For European organizations, this vulnerability poses a moderate risk primarily to the confidentiality and integrity of web applications using the Press3D plugin. Attackers with Author-level access can inject malicious scripts that execute in the browsers of site visitors or other users, potentially leading to session hijacking, credential theft, or unauthorized actions performed on behalf of users. This can result in data breaches, reputational damage, and loss of customer trust. Since the vulnerability requires authenticated access, it is particularly concerning for organizations with multiple content contributors or less stringent access controls. The exploitation could also facilitate lateral movement within the organization’s web infrastructure or enable further attacks such as phishing or malware distribution. Given the widespread use of WordPress in Europe and the growing adoption of interactive 3D content, the vulnerability could affect sectors including e-commerce, media, education, and digital marketing. The lack of known exploits in the wild currently reduces immediate risk but does not eliminate the threat, especially as attackers often develop exploits after public disclosure.

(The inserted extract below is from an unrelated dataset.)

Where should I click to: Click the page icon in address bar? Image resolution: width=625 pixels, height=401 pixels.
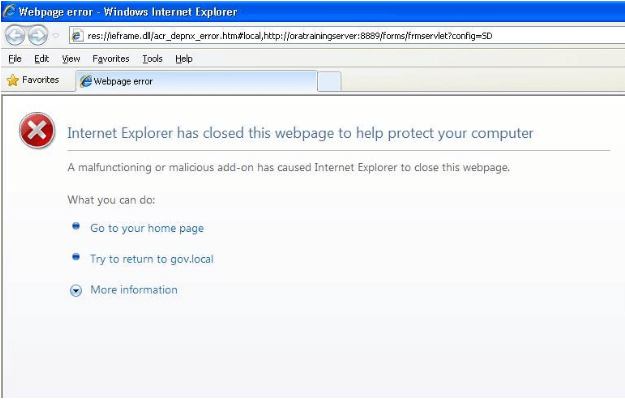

European organizations should immediately audit their WordPress installations to identify the use of the Press3D plugin, particularly versions up to 1.0.2. Until an official patch is released, administrators should restrict plugin usage to trusted users only and review user roles to minimize the number of users with Author-level or higher privileges. Implement strict input validation and sanitization on URL fields associated with 3D model blocks, either via custom code or security plugins that enforce URL scheme restrictions disallowing `javascript:` and other dangerous schemes. Employ Content Security Policy (CSP) headers to limit the execution of inline scripts and untrusted sources, reducing the impact of potential XSS payloads. Monitor logs for unusual activity related to 3D model links and user interactions. Educate content authors about the risks of inserting untrusted URLs. Once a patch or update is available from the vendor, apply it promptly. Additionally, consider deploying Web Application Firewalls (WAFs) with rules targeting XSS attempts in plugin-specific parameters. Regularly review and update user access controls and conduct security awareness training to reduce insider threats.